United States Army process

The Military Decision Making Process (MDMP) is a United States Army seven-step process for military decision-making in both tactical and garrison environments. It is indelibly linked to Troop Leading Procedures and Operations orders.

==Process==
The basic steps in the MDMP are:

1. Receipt of Mission
2. Mission Analysis
3. Course of action (COA) Development
4. COA Analysis
5. COA Comparison
6. COA Approval
7. Orders Production, Dissemination, and Transition

==Drawbacks==
MDMP can be both slow and burdensome at lower levels, where small staffs do not have the manpower nor expertise to dissect each layer of higher headquarters' orders. The MDMP is intended as a planning tool for the primary staff of battalion sized units and larger as opposed to the "Troop Leading Procedures", which are used to guide units subordinate to battalions.

This process is not, according to doctrine, conducted below the battalion level.

==Mnemonic/acronym==
MADACAP - A mnemonic or acronym for remembering and implementing the military planning process. Receive the Mission, Conduct Mission Analysis, Courses of Action Development, Courses of Action Analysis, Courses of Action Comparison, Course of Action Approval, and Orders Production. The acronym allows the planner to quickly relate the planning process through a single word allowing the planning process to glide smoothly without reaching out for doctrine to refer back to getting the steps in order. Ideal for students and junior personnel to remember the planning process. Mission, Analysis, Develop, Analyze, Compare, Approve, Produce. M.A.D.A.C.A.P.

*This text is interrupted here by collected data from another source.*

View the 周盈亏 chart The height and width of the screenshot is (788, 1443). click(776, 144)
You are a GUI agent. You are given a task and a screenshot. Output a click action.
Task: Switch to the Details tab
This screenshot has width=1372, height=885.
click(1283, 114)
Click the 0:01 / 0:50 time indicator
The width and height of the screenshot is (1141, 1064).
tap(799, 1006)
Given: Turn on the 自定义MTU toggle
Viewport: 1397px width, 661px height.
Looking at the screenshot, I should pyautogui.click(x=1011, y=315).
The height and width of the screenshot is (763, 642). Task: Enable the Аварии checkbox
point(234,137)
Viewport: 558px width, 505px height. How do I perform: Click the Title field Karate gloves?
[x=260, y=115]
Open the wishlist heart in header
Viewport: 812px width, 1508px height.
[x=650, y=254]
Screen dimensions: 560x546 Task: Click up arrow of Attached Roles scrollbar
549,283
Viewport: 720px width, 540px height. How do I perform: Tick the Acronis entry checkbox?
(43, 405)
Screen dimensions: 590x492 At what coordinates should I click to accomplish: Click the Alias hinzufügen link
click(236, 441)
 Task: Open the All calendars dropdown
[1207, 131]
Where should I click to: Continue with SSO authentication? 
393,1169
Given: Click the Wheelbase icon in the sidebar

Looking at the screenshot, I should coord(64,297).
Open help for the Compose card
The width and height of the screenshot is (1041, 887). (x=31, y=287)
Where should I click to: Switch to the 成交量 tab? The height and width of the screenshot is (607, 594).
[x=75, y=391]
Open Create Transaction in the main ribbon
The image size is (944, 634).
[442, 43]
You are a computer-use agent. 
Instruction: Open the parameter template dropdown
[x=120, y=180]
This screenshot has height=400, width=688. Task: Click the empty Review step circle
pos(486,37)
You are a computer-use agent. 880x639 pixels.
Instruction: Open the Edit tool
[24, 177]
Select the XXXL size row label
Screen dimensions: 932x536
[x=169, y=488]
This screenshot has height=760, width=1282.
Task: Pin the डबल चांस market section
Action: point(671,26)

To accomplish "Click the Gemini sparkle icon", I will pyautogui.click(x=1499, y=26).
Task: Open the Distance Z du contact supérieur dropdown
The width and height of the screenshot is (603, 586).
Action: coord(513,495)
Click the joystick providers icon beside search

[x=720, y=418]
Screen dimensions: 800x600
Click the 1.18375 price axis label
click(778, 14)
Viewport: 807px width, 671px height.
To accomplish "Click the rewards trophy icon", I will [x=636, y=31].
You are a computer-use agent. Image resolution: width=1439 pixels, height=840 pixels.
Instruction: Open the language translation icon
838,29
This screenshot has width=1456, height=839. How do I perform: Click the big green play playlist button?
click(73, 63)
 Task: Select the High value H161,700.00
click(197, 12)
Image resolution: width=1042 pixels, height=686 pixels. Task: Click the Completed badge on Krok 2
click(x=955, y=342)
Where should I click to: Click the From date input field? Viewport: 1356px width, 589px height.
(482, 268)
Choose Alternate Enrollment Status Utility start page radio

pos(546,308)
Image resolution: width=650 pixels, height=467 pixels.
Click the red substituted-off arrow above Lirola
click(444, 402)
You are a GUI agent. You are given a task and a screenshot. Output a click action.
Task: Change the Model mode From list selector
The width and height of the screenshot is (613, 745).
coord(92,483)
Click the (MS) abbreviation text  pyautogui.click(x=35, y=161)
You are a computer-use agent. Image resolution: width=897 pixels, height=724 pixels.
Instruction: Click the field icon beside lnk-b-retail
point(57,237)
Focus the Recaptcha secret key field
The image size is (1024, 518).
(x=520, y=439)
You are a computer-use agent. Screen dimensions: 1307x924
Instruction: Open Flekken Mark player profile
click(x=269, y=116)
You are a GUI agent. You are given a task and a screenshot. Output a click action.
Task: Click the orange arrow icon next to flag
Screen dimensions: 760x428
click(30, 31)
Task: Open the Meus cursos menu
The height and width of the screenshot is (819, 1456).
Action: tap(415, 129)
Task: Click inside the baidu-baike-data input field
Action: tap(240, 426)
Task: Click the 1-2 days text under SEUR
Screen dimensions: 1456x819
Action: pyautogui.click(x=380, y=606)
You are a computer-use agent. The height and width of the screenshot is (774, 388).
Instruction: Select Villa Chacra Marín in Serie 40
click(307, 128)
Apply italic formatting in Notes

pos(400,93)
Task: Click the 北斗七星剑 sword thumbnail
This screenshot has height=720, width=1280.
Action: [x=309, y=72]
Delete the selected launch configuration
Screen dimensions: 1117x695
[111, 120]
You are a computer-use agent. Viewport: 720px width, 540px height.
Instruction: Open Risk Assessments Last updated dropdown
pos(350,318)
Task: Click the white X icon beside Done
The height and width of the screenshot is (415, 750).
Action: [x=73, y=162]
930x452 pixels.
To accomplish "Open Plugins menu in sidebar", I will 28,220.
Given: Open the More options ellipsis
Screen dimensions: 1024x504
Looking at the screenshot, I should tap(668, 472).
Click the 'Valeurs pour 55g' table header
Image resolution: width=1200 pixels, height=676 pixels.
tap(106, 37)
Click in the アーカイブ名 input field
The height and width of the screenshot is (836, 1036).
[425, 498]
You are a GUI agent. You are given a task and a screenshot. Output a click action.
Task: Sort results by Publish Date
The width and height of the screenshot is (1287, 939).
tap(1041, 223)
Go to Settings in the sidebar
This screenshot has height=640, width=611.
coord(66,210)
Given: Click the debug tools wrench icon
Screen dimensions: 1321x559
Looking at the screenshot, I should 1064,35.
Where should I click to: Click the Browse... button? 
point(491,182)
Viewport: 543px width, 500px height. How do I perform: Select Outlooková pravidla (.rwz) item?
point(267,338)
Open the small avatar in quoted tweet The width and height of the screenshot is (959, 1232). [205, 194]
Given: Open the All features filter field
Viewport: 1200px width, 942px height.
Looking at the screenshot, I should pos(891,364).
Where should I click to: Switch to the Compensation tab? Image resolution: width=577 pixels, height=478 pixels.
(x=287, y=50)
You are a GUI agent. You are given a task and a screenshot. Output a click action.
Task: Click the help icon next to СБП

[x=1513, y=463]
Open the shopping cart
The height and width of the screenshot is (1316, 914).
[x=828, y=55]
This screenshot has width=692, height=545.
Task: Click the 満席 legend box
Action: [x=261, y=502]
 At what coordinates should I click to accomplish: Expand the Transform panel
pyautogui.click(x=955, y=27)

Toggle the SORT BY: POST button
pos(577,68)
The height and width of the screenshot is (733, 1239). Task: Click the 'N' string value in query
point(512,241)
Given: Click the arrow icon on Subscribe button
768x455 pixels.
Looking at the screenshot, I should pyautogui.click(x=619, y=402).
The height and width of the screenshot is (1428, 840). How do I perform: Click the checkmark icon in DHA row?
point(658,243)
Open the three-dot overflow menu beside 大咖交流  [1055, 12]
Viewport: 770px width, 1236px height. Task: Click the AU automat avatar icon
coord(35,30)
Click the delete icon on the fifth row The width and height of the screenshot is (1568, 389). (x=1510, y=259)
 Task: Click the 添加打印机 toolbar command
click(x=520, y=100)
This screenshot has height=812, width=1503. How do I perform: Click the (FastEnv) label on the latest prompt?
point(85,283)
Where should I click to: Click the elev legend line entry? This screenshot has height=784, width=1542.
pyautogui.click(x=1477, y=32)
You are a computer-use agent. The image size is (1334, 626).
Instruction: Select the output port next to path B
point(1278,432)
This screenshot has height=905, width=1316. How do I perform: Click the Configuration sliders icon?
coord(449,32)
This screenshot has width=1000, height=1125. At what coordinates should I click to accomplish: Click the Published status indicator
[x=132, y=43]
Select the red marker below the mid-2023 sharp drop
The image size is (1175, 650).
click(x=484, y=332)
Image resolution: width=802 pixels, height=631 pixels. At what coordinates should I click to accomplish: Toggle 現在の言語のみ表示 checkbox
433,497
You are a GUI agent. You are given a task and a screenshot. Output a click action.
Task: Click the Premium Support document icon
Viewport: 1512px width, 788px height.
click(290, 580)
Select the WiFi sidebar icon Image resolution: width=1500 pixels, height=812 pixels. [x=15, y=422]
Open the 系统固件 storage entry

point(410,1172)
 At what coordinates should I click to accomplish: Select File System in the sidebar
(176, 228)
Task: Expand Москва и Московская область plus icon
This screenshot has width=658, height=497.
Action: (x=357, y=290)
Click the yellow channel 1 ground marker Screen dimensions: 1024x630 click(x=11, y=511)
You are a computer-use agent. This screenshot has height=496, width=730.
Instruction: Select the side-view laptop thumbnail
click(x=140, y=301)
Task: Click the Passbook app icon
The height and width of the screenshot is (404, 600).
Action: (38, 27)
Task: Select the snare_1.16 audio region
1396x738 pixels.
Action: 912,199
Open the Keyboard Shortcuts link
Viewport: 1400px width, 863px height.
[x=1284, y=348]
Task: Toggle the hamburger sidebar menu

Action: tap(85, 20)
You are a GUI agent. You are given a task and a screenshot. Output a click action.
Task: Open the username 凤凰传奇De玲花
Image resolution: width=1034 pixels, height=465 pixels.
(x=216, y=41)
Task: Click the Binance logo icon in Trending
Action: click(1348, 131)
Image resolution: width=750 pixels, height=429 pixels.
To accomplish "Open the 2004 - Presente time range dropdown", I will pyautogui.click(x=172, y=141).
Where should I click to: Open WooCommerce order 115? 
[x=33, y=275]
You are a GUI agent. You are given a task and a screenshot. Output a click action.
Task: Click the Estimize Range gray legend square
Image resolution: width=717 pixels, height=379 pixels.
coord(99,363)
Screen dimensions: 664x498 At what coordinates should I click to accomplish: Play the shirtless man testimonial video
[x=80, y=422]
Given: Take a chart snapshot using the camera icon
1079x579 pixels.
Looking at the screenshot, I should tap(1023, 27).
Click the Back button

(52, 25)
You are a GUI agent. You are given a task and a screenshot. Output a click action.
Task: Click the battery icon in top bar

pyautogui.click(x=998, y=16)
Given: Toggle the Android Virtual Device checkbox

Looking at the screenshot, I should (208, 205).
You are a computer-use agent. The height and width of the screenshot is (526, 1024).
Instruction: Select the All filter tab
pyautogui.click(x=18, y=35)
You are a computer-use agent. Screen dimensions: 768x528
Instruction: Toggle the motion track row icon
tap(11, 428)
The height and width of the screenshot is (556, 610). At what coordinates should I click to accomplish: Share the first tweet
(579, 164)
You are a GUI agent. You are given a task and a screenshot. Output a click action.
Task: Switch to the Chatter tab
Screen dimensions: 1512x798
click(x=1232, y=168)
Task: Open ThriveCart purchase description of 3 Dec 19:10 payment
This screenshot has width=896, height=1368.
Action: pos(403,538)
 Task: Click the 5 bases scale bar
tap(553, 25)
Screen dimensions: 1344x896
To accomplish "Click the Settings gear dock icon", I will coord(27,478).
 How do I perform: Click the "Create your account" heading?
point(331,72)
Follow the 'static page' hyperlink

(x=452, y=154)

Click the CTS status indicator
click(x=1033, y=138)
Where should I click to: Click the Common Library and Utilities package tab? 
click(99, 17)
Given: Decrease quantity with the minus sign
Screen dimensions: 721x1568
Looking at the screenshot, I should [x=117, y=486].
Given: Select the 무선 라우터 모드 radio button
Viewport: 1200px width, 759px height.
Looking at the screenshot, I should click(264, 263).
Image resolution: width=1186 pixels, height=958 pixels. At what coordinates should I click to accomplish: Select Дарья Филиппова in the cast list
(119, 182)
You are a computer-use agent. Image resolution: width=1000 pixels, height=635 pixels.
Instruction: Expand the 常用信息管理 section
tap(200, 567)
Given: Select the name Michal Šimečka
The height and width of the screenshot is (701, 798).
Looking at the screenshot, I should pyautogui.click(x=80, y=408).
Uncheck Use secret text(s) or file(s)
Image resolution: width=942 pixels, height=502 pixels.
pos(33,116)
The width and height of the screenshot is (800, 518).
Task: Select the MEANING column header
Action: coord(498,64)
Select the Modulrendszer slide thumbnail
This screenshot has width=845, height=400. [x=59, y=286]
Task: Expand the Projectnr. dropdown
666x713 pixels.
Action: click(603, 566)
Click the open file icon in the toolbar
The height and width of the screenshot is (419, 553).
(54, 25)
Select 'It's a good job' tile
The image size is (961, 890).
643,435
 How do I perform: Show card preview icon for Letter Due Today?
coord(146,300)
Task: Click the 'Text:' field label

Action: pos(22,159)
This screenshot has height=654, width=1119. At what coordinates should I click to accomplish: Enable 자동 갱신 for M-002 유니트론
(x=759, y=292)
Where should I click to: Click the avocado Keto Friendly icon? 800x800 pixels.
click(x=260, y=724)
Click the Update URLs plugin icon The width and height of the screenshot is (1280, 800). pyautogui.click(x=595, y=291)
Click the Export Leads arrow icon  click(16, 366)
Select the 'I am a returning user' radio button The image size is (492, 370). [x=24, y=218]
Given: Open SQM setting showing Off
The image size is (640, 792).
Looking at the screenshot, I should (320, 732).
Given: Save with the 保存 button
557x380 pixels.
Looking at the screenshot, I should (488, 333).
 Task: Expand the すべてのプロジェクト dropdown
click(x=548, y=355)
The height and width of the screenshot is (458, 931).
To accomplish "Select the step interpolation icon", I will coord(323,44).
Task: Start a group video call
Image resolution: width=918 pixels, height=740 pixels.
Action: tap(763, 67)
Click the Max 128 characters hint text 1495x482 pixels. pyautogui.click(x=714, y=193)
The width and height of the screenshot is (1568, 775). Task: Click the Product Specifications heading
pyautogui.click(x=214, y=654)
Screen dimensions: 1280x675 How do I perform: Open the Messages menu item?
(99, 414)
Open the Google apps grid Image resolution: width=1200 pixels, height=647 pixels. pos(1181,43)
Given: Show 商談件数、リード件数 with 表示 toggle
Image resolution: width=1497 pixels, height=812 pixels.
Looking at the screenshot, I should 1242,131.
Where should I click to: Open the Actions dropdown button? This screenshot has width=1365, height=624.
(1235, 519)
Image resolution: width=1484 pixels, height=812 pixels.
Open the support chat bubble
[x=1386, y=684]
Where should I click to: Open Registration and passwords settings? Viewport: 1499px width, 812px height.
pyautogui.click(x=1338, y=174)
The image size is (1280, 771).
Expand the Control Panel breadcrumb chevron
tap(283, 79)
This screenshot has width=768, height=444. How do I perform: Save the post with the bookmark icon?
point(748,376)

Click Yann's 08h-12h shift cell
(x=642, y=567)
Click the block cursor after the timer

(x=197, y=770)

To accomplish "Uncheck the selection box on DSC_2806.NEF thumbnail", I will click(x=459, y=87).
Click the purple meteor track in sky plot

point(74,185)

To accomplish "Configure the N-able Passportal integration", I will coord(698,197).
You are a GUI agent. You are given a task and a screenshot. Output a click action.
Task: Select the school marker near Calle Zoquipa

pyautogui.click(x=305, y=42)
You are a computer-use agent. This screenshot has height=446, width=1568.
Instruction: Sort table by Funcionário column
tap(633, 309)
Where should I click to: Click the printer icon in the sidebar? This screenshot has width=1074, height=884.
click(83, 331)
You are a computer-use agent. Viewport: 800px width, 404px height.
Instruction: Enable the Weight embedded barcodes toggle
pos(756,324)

Although available, this mnemonic is rarely (if ever) used during the conduct of the MDMP. The process is conducted by staffs operating at battalion and higher levels conducting deliberate planning, often with resources including staff estimates, publications, and computers with internet access. The "on the fly" need for a mnemonic for the MDMP is unnecessary except possibly for use when answering military trivia questions, such as during an NCO or Soldier of the month board, or on an exam at a military service school.